All lines in the data that hold the word "computer" need copying.

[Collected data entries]
- Opening Delimiter -
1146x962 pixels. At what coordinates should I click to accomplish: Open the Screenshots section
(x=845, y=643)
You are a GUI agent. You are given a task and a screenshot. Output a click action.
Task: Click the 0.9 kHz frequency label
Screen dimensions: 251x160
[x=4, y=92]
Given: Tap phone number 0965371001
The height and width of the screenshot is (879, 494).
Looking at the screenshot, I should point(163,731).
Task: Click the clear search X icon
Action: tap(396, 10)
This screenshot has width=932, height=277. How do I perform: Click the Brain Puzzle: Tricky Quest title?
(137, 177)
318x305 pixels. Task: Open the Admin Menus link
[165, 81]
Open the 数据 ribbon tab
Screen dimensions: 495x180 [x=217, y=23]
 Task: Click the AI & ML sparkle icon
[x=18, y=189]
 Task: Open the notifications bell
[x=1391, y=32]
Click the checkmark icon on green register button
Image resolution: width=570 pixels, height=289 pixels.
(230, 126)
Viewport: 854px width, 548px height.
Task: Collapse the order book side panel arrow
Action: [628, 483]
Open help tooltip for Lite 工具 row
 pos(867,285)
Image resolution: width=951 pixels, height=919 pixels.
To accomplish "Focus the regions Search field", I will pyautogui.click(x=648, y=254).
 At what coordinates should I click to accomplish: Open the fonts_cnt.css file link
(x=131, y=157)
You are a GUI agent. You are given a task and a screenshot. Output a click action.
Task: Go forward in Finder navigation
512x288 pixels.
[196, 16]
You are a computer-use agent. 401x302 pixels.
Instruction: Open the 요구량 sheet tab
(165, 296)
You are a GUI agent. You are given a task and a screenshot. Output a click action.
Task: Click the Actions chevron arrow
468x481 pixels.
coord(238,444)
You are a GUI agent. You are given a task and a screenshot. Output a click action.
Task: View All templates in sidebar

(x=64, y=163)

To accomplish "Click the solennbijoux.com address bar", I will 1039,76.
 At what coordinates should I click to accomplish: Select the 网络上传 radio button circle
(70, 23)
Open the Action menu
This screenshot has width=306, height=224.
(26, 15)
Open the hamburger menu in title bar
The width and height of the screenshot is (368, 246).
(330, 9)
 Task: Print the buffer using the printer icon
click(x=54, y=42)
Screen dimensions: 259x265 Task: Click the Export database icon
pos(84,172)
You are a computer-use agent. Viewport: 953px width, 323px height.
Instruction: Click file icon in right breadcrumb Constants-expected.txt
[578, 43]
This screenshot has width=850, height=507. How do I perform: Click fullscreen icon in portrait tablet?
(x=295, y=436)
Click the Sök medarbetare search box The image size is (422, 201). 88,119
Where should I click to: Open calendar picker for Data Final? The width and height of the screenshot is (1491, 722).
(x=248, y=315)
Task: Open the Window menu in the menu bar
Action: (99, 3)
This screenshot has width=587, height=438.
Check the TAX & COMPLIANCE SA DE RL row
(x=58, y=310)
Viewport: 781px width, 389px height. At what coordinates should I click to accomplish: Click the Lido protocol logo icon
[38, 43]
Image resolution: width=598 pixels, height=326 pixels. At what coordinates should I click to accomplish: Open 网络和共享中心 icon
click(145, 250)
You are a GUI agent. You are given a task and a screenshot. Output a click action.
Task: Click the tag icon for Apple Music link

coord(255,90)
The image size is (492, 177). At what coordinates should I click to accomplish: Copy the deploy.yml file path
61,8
- Closing Delimiter -
■ Response to this task:
You are a computer-use agent. 401x302 pixels.
You are a computer-use agent. Viewport: 953px width, 323px height.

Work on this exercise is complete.